In 1995, Sun announced its new Java technology would be introduced to the world.  Its biggest promise was that it would, like Windows, deliver platform independent stability.  In addition, it promised cross-operating system stability.  If you wrote to Java, you’d be guaranteed that your app would run on every JVM in the world.  In other words, it would finally provide application authors the same level of platform stability that Windows provided, and it would go Windows one better by providing the same level of stability across multiple hardware and operating system platforms.

In Jim Gosling post, he’s just expressing his frustration with fact that Linux isn’t a completely stable platform.  Since Java is supposed to provide a totally stable platform for application development, just like Windows needs to smooth out differences between the hardware on the PC, Java needs to smooth out the differences between operating systems.

The problem is that Linux platforms AREN’T totally stable.  The problem is that while the kernel might be the same on all distributions (and it’s not, since different distributions use different versions of the kernel), the other applications that make up the distribution might not.  Java needs to be able to smooth out ALL the differences in the platform, since its bread and butter is providing a stable platform.  If some Java facilities require things outside the basic kernel, then they’ve got to deal with all the vagaries of the different versions of the external components.  As Jim commented, “They are all close, but not the same.”  These differences aren’t that big a deal for someone writing an open source application, since the open source methodology fights against packaged software development.  Think about it: How many non open-source software products can you name that are written for open source operating systems?  What distributions do they support?  Does Oracle support other Linux distributions other than Red Hat Enterprise?  The reason that there are so few is that the cost of development for the various “Linux” derivatives is close to prohibitive for most shrink-wrapped software vendors; instead they pick a single distribution and use that (thus guaranteeing a stable platform).

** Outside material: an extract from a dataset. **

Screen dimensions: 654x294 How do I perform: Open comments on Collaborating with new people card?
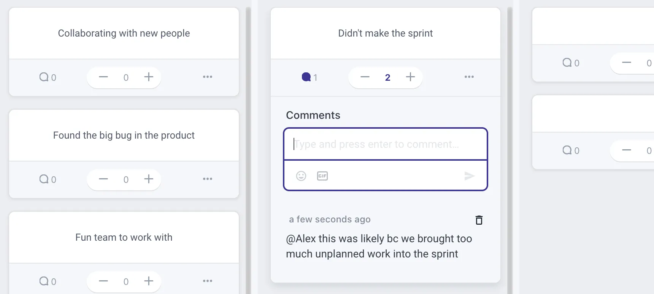point(47,77)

For open source applications, the cost of testing and support is pushed from the developer of the package to the end-user.  It’s no longer the responsibility of the author of the software to guarantee that their software works on a given customer’s machine, since the customer has the source, they can fix the problem themselves.

In my honest opinion, platform stability is the single thing that Microsoft’s monoculture has brought to the PC industry.  Sure, there’s a monoculture, but that means that developers only have to write to a single API.  They only have to test on a single platform.  The code that works on a Dell works on a Compaq, works on a Sue’s Hardware Special.  If an application runs on Windows NT 3.1, it’ll continue to run on Windows XP.

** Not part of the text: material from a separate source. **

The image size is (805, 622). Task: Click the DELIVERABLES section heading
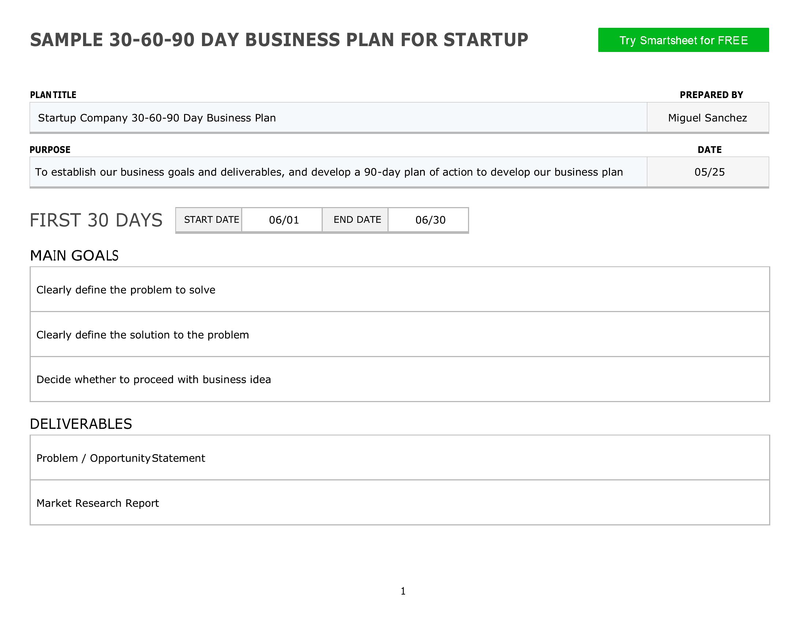[81, 424]
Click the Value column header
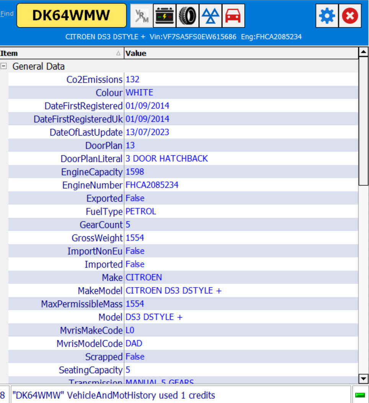Image resolution: width=369 pixels, height=403 pixels. (x=240, y=53)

And as a result of the total stability of the platform, a vendor like Lotus can write a shrink-wrapped application like Lotus 1-2-3 and sell it to hundreds of millions of users and be able to guarantee that their application will run the same on every single customer’s machine. 

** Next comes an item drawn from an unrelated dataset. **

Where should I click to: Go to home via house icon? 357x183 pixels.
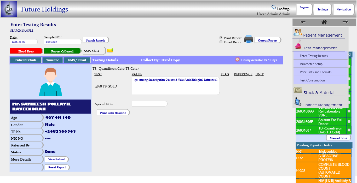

What this does is to allow Lotus to reduce the price of their software product.  Instead of a software product costing tens of thousands of dollars, software products costs have fallen to the point where you can buy a fully featured word processor for under $130.  

Without this platform stability, the testing and development costs go through the roof, and software costs escalate enormously.

When I started working in the industry, there was no volume market for fully featured shrink wrapped software, which meant that it wasn’t possible to amortize the costs of development over millions of units sold. 

The existence of a stable platform has allowed the industry to grow and flourish.  Without a stable platform, development and test costs would rise and those costs would be passed onto the customer.

Having a software monoculture is NOT necessarily an evil.